For healthcare, blockchain is continually transitioning from an obscure technology to a viable tool for various administrative and data-focused use cases. But while players big and small might be curious about its potential, they’ll also need to put their money where their mouth is when it comes to pilots and partnerships dedicated to the distributed ledger technology.
Plenty of healthcare systems, payers and other organizations have recently taken such a plunge — read on for a few examples of the exploratory blockchain projects launched in 2018.
Perhaps the highest profile blockchain pilot is the Synaptic Health Alliance, a seven-organization collaboration exploring how the technology could keep the information in health plan provider directories and other databases up to date. Rather than individually log redundant sets of data, the groups turned blockchain as a collective means to ease the burden.
“Our premise for putting an alliance together is if we could join forces in solving the problem for the industry, we could theoretically improve the quality of that data and reduce our operational costs by sharing the work or the burden associated with maintaining that data,” Mike Jacobs, senior distinguished engineer with Optum Health and the company’s blockchain spokesman, told MobiHealthNews. “There is information that needs to be up to date, and all the payers are independently curating and updating it to no competitive advantage. So by joining forces, we hope we can share each other’s work in reducing those costs, and because we have multiple organizations with eyeballs on those data the quality should also go up.”
The Alliance was first announced and launched in April, and at the time comprised of Humana, MultiPlan, Quest Diagnostics, Optum and UnitedHealthcare. The past few weeks also saw the addition of Aetna and Ascension to the effort.
Earlier this month Harvard Medical School’s Lab of Medical Imaging and Computation, part of Massachusetts General Hospital, announced the launch of an exploratory blockchain pilot with Korean startup MediBloc. The three-year project will use simulated patient data to explore new storage and exchange mechanisms that could complement the institution’s EHR system. In addition, the pair will also be looking at how AI could be used to improve imaging, analytics and other information management challenges.
MediBloc, which focuses on distributing healthcare information between patients and medical institutions in a secure ecosystem, also has a number of partnerships with other medical institutions such as Bundang Seoul National University and Seoul St. Mary’s Hospital in South Korea.
The Professional Credentials Exchange (ProCredEx) is another substantial healthcare blockchain collaboration involving numerous organizations. Announced in early November, the effort is using the distributed ledger technology to cut down the administrative burden of professional credentialing. Alongside blockchain, the exchange will leverage AI, data science and the collective expertise of its contributors to verify physicians’ medical licenses, schooling and other credentials that cost organizations time and money to confirm.
“Over the coming months, we intend to grow the Partner Program in a manner that diversifies our member base and grows the volume of verified credentials data available within the exchange,” Anthony Begando, ProCredEx’s CEO and cofounder, said in a statement.
ProCredEx is partnered with and powered by Hashed Health, which builds blockchain platforms for implementation in healthcare.
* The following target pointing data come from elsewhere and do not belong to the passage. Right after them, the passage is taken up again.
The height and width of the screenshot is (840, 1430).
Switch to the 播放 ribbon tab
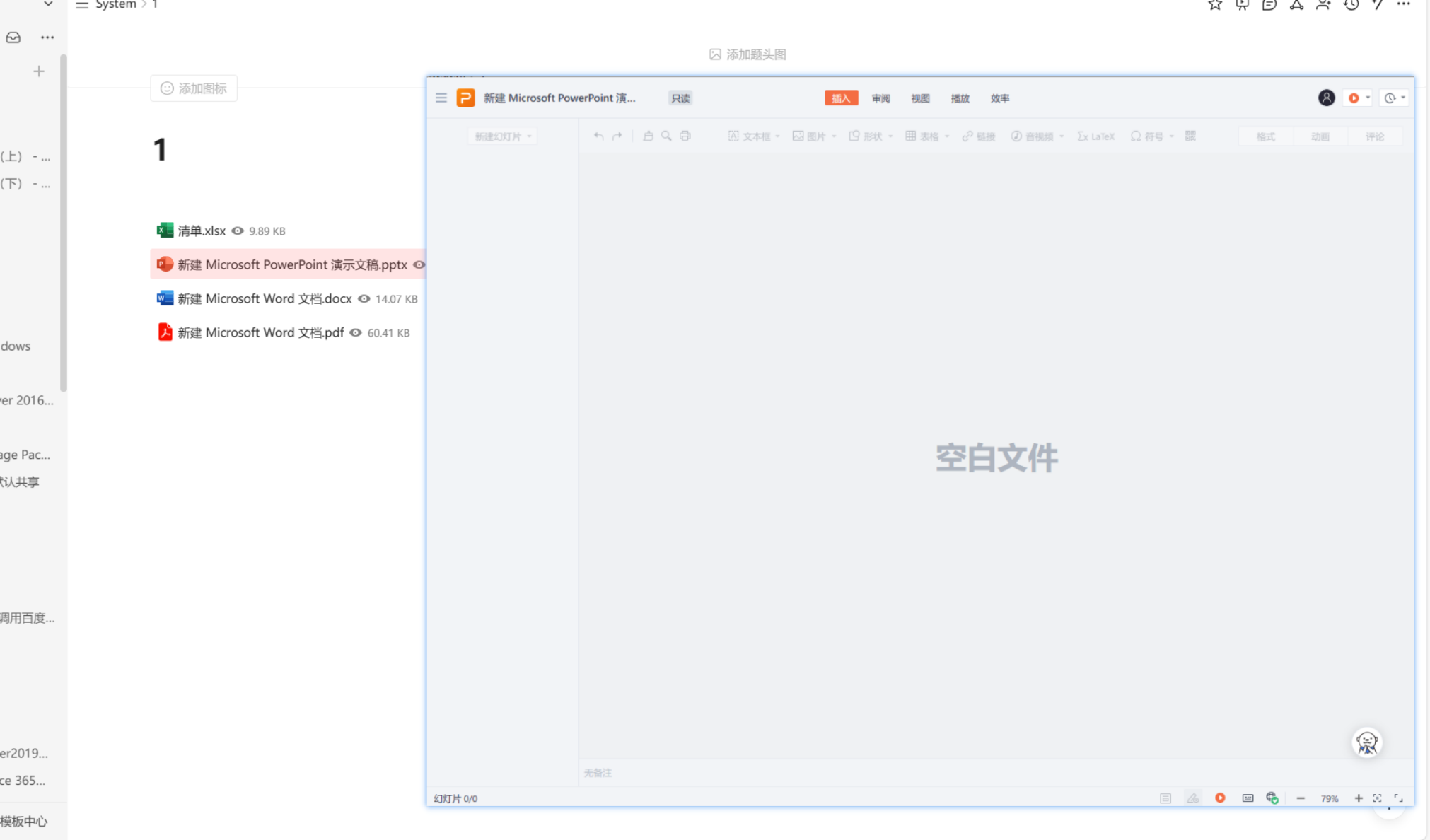tap(960, 98)
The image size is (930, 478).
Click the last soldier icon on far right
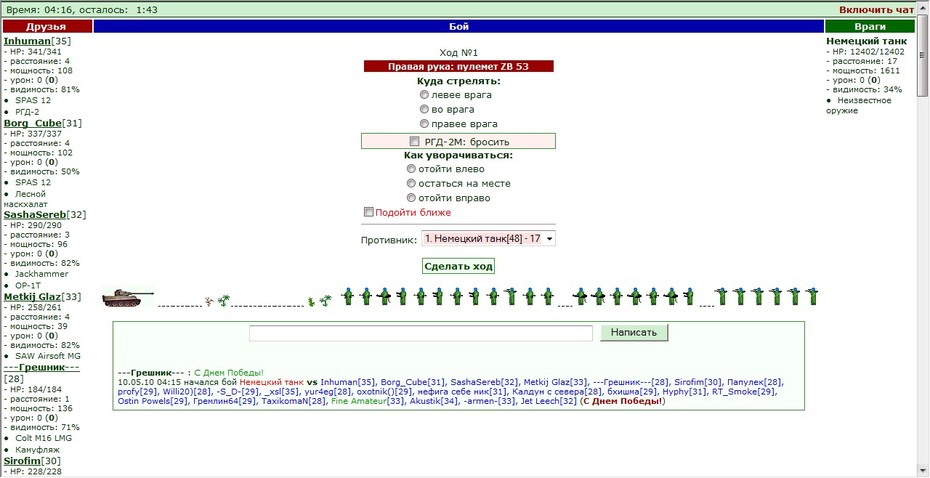[x=811, y=296]
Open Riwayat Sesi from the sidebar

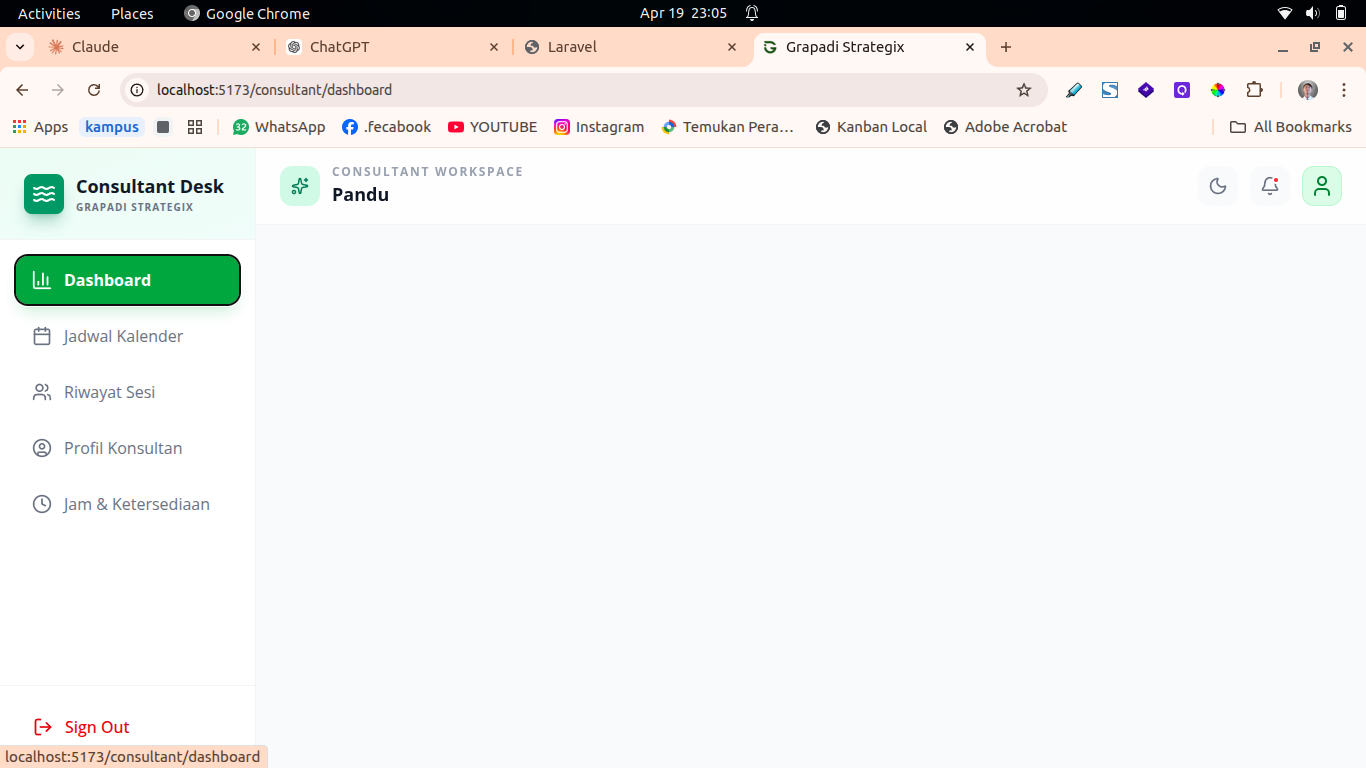[x=109, y=392]
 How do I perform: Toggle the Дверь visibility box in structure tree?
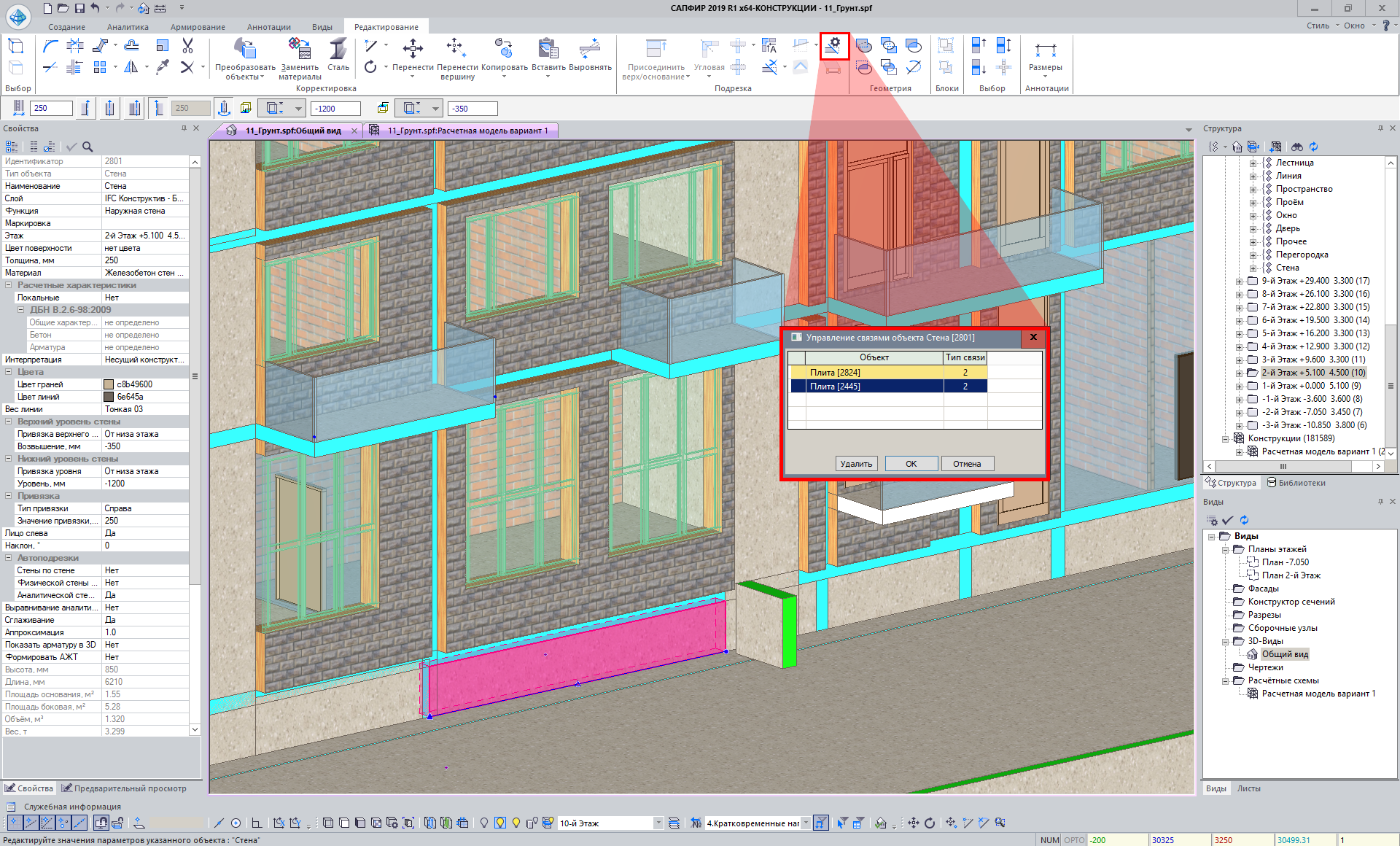click(1267, 228)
The program’s initial participants include WellCare Health Plans, Spectrum Health, Accenture, National Government Services and The Hardenbergh Group.
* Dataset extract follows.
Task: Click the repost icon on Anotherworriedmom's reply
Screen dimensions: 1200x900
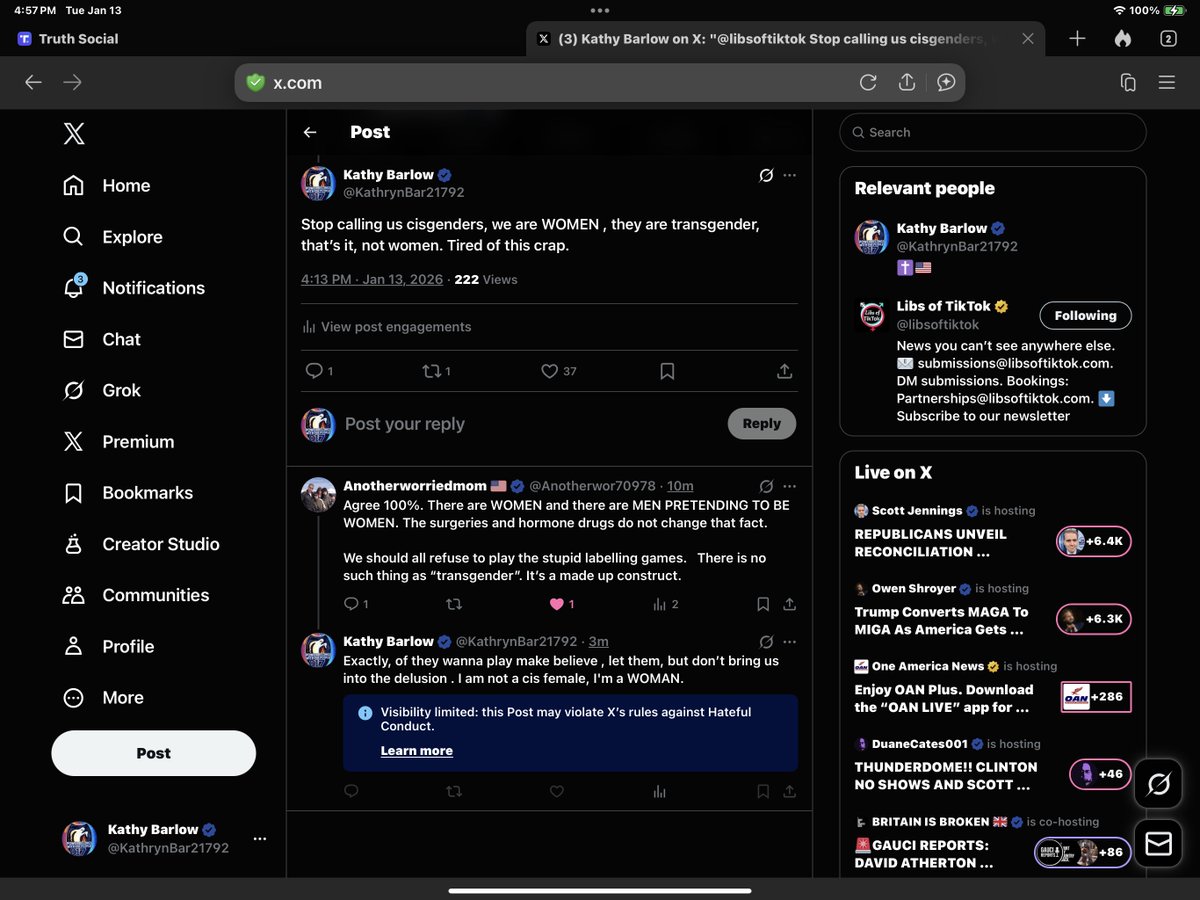Action: [454, 604]
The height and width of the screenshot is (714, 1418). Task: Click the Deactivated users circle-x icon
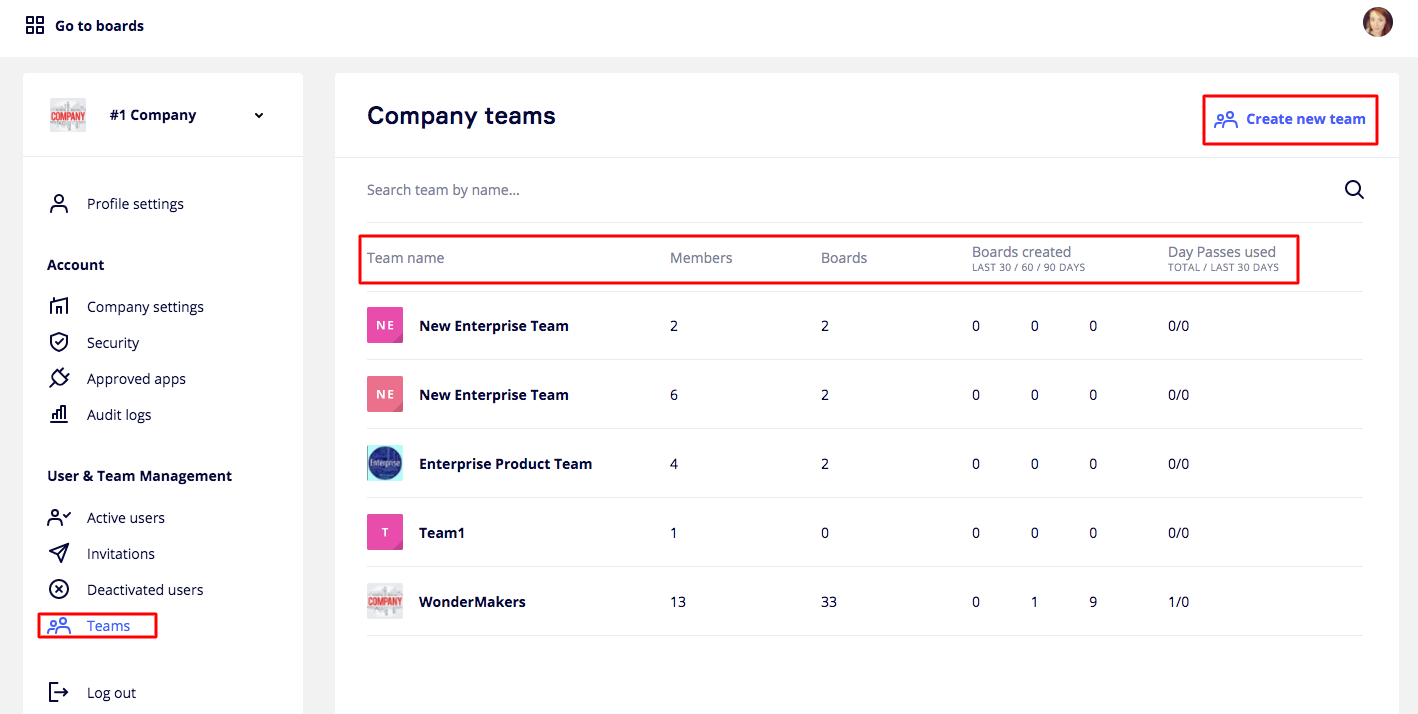tap(59, 590)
In June, the Mayo Clinic signed a working agreement with London-based startup Medicalchain to explore how blockchain could benefit the health system. In a post announcing the arrangement, Medicalchain CEO Dr. Abdullah Albeyatti said that the effort will primarily be focused on revamping EHR management.
“Mayo Clinic will provide their world-class healthcare and health IT expertise, while Medicalchain will provide our knowledge of blockchain and crypto,” Albeyatti wrote in the post announcing the collaboration. “Together we will work on several use cases for blockchain-based electronic health records. There’s a lot of opportunity out there, and we feel this working agreement will be of benefit to all healthcare stakeholders.”
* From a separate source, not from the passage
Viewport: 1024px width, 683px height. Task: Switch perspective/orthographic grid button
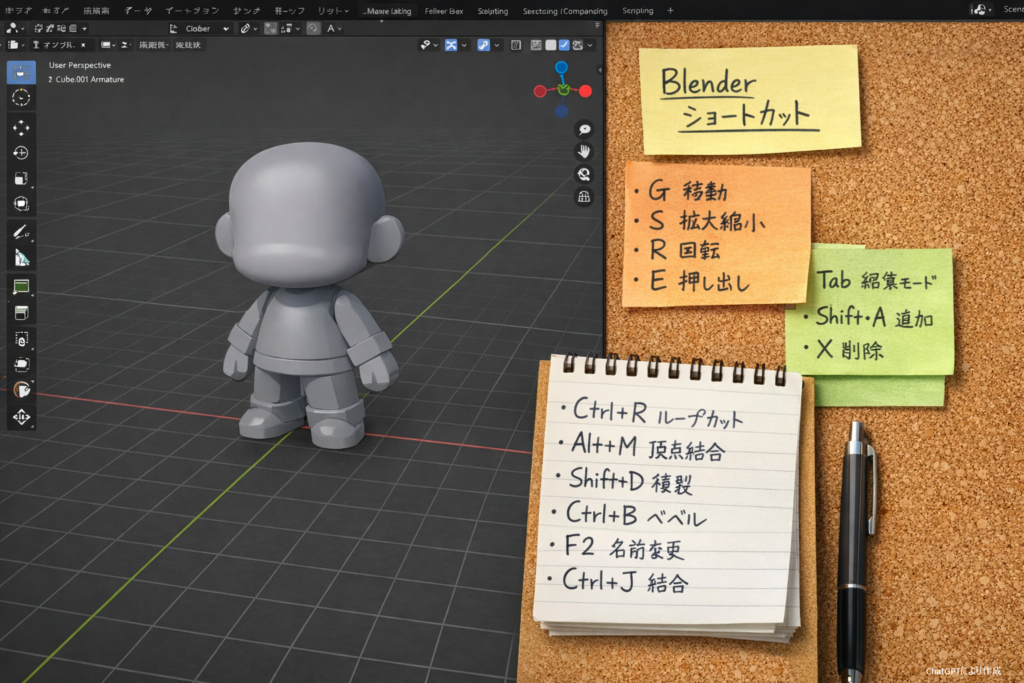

Cape Fear Valley Hospital (CFVH) made a partnership with Health Wizz in July to pilot the latter’s blockchain platform for patient health data management.
Patients can use Health Wizz’s platform to log and share their personal health information, and are rewarded with a digital currency for doing so. For the pilot, 30 CFVH patients enrolled in a chronic disease management program will be provided with the blockchain tool with the ultimate goal of cutting down hospital readmissions and improving patient-physician communications between various caregivers.
“Eighty-six cents of every dollar spent on healthcare goes to treating or managing a chronic condition,” Michael Nagowski, CEO of Cape Fear Valley Health, said in a statement. “Technology tools like Health Wizz help to reduce inefficiencies and improve the ability to proactively identify risks and coordinate care, enabling health professionals to better treat and manage chronic diseases.”